Re: XMLHttpRequest: BOM detection for responseText from Alexey Proskuryakov on 2007-05-18 (public-webapi@w3.org from May 2007)

From: Alexey Proskuryakov <ap-carbon@rambler.ru>
Date: Fri, 18 May 2007 12:10:23 +0400
To: Anne van Kesteren <annevk@opera.com>, "Web API WG (public)" <public-webapi@w3.org>
Message-ID: <C273482F.382FD%ap-carbon@rambler.ru>

On 5/17/07 8:09 PM, "Anne van Kesteren" <annevk@opera.com> wrote:

> Based on feedback from Microsoft the algorithm used by responseText now
> takes the potential BOM of the entity body into account. Please let me
> know if you spot any issues with this:

  I'm not quite sure about having two separate variables for both "charset"
and "charset-http". If I'm not mistaken, the algorithm can be streamlined by
using only one of these:

-----------------------
1. If the response entity body is "null" return null and terminate these
steps.

2. Let charset be "null".

3. If there is no Content-Type header or there is a Content-Type header
which contains a MIME type that is text/xml, application/xml, text/xsl or
ends in +xml (ignoring any parameters) use the rules set forth in the XML
specification to determine the character encoding. Let charset be the
determined character encoding ***and terminate these steps***.

4. If charset is "null" and the Content-Type MIME type contains a charset
parameter let charset be the value of that parameter.

5. If charset is "null" <do the BOM detection>.

6. If charset is "null" let charset be "UTF-8".

7. Return the result of decoding the response entity body using charset.
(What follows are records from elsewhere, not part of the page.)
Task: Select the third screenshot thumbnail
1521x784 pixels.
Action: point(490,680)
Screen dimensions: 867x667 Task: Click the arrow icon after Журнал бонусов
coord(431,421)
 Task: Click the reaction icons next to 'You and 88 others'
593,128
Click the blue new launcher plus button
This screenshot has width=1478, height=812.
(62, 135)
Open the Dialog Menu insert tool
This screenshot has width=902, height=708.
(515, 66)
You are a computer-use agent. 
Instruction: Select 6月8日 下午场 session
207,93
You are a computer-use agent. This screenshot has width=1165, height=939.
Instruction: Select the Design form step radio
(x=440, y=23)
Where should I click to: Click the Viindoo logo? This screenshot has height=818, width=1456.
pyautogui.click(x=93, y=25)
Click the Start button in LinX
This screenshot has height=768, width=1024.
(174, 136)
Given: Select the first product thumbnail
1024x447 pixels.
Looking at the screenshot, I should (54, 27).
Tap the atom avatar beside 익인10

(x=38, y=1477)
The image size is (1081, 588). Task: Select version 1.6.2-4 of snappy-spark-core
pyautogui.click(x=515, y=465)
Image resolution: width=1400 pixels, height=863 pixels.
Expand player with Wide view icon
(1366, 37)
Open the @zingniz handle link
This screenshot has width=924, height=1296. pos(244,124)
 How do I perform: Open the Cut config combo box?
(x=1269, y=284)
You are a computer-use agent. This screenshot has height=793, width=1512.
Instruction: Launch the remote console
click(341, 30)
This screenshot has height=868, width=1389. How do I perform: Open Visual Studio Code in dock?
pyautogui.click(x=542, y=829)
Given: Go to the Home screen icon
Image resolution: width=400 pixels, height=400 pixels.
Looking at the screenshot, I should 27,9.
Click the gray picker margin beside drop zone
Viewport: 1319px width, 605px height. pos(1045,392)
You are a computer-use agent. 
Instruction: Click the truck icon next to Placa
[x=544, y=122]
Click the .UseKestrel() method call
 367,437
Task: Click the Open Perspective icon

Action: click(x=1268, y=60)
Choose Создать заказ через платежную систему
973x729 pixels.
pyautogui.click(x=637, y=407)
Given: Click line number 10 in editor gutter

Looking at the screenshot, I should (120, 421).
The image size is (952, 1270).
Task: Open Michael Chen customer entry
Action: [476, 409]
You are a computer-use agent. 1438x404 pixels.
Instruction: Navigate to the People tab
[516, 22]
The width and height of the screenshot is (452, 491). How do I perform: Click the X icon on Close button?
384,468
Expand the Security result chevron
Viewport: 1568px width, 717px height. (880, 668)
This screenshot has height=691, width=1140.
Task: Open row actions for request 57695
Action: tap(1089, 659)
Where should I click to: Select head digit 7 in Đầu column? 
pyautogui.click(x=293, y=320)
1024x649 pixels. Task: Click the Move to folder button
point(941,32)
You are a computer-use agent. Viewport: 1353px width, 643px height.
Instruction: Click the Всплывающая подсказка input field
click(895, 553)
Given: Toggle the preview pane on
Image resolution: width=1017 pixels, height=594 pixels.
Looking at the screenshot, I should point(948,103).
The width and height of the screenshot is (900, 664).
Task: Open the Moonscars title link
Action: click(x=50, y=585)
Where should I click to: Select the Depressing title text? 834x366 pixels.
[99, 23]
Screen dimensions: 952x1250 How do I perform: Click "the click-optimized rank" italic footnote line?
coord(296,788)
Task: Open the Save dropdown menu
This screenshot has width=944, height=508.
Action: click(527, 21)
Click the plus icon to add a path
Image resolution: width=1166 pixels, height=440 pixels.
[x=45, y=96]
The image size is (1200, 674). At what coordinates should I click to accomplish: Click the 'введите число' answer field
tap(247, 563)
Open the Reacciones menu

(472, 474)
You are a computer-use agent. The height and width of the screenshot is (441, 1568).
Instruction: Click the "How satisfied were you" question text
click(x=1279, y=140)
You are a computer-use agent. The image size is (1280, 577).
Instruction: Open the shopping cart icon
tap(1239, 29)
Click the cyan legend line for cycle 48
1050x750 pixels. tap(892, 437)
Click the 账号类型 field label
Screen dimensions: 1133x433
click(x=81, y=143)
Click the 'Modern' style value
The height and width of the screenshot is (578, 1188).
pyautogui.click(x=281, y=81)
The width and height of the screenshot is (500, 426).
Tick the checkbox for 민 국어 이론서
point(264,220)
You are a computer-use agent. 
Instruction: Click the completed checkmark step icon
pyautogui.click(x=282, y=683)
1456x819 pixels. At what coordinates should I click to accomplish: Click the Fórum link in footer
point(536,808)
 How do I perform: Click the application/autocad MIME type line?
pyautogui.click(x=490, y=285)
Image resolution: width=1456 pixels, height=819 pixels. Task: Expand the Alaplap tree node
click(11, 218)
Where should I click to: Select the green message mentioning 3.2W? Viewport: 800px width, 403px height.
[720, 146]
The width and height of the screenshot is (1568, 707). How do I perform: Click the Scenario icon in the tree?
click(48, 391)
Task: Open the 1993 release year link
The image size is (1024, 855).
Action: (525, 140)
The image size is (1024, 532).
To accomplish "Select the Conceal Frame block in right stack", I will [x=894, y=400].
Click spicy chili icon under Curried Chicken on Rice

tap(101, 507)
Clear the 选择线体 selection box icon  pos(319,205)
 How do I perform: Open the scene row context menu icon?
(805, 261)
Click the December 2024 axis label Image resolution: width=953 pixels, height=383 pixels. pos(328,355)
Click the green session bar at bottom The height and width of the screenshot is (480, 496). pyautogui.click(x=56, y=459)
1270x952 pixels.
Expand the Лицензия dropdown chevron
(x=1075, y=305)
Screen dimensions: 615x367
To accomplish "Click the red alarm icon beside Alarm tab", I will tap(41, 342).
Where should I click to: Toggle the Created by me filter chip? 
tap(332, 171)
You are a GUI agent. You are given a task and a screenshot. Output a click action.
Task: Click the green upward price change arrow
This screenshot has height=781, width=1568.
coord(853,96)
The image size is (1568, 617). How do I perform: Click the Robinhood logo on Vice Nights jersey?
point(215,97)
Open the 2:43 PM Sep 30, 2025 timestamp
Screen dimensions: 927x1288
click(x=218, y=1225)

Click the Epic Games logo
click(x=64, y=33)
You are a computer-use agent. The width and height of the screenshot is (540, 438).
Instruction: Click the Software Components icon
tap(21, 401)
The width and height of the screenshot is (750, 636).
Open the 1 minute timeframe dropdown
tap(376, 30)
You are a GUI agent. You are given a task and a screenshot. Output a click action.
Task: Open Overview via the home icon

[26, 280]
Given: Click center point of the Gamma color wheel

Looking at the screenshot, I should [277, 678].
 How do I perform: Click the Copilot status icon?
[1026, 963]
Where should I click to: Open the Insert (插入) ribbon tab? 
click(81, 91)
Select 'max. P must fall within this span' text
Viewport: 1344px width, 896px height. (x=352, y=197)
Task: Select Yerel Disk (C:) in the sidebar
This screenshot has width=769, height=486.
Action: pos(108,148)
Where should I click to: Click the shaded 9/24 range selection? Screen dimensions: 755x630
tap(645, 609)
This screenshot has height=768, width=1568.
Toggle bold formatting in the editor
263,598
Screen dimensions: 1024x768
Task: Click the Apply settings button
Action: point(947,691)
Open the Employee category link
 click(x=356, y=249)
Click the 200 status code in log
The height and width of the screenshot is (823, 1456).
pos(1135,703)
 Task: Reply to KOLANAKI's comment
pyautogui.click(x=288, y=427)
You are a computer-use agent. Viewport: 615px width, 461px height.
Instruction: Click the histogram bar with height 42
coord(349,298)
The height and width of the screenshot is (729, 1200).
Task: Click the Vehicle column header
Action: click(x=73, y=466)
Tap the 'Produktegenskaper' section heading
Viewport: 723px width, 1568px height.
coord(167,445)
Or,
if that fails, return null.
-----------------------

  I think step 5 (BOM detection) could be written in a declarative manner
similar to how it is defined in CSS
<http://www.w3.org/TR/CSS21/syndata.html#q23>. The current algorithm may be
slightly misguiding in that it misses some edge cases (what to do if the
reply is shorter than 4 bytes?) that should only be interesting to
implementors anyway.

- WBR, Alexey Proskuryakov

Received on Friday, 18 May 2007 08:10:35 UTC